O anúncio foi feito na manhã desta terça-feira (15) durante reunião especial da Comissão de Segurança Pública, ocorrida no plenário da Casa de Leis, que teve a participação do presidente do SINGEPERON, Anderson Pereira, acompanhado do advogado Gabriel Tomasete, além de representantes da Secretaria de Estado da Segurança (SEJUS).
O pedido junto ao STF foi protocolado pelo SINGEPERON no último dia 3 deste mês, considerando que não houve avanços significativos após o Pacto de Melhorias firmado por autoridades de todos os Poderes do Estado perante a Corte Interamericana dos Direitos Humanos (CIDH), em 25 de agosto de 2011. Na última manifestação do Procurador Geral da República, o Sindicato é mencionado várias vezes pela credibilidade das provas juntadas ao processo.
AUDIÊNCIA
A Audiência Pública será realizada pela Assembleia Legislativa em data a ser confirmada, e deverá reunir representantes do SINGEPERON, da SEJUS, do Ministério Público, do Tribunal de Justiça, além de outros órgãos e entidades com ações voltadas à defesa da vida humana. Anderson Pereira e Gabriel Tomasete foram convidados para apresentar na Audiência relatório pormenorizado de problemas nas unidades prisionais do Estado, como condições insalubres e precárias, falta de equipamentos de segurança, superlotação e a inadequação no número de servidores.
Na reunião desta terça, o presidente do SINGEPERON voltou a cobrar do Estado a contratação de novos servidores para amenizar o problema do baixo efetivo nas unidades prisionais, que, segundo ele, tem agravado a insegurança e os riscos de novas rebeliões. “Na Colônia Agrícola Penal, por exemplo, quando ocorreu recentemente um princípio de motim havia apenas cinco servidores de plantão para uma população carcerária que conta atualmente com 640 presos”, destacou Pereira.

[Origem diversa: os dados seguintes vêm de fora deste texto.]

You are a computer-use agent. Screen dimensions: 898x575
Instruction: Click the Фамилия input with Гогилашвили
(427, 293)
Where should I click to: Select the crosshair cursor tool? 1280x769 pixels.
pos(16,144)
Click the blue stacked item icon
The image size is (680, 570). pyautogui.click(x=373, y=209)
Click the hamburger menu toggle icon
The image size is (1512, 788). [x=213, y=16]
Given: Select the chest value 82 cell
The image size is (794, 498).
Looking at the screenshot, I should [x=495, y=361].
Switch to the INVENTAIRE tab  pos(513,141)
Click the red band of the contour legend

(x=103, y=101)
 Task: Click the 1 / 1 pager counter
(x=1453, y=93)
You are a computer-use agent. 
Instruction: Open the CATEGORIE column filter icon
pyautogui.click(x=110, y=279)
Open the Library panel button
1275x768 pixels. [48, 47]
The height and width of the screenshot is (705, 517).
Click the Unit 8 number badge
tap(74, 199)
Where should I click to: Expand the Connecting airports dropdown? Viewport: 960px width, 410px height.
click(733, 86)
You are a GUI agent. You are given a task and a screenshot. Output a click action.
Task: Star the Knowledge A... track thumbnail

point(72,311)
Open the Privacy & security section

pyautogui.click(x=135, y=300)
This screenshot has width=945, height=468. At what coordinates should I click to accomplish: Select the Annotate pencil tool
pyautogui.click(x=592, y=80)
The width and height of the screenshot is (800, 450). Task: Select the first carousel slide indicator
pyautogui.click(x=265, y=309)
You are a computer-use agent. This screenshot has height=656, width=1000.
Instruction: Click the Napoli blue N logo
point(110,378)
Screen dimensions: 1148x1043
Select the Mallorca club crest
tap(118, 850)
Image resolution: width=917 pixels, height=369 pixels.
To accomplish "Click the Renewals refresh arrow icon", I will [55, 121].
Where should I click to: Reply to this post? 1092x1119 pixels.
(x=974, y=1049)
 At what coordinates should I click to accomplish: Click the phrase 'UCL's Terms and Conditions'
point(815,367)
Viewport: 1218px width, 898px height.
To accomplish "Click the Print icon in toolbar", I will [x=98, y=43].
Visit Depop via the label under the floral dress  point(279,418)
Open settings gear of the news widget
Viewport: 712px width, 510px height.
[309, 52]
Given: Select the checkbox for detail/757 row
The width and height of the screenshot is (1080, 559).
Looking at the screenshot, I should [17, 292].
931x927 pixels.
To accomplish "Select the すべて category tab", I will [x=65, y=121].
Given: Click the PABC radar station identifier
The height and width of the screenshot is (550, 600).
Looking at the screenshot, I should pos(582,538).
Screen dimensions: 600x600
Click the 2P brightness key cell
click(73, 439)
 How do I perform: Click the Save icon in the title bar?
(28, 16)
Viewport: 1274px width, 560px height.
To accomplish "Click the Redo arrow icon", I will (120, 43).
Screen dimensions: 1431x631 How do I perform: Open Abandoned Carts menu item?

A contratação dos concursados para o quadro da SEJUS também foi destacada pelo advogado Tomasete, o qual reforçou que o Estado não garantiu a contratação. “A manutenção de um efetivo adequado apara atender as demandas nas unidades prisionais é um dos pontos do Pacto firmado pelo Estado e pelo Brasil perante a Corte Interamericana, e que, no entanto, é descumprida”, disse o advogado.
CURSO DE FORMAÇÃO
Entre os 282 agentes penitenciários aprovados no concurso da SEJUS realizado em 2010, que estão sendo capacitados no curso de formação com a expectativa de atuarem no sistema prisional, há a incerteza se serão de fato contratado, já que o Estado informou em audiência judicial que não pretende contratar todos ao final do curso. Para o SINGEPERON, trata-se de uma injustiça e um desrespeito com esses pais de família - até porque muitos deixaram seus empregos para frequentar a academia, que ocorre em período integral.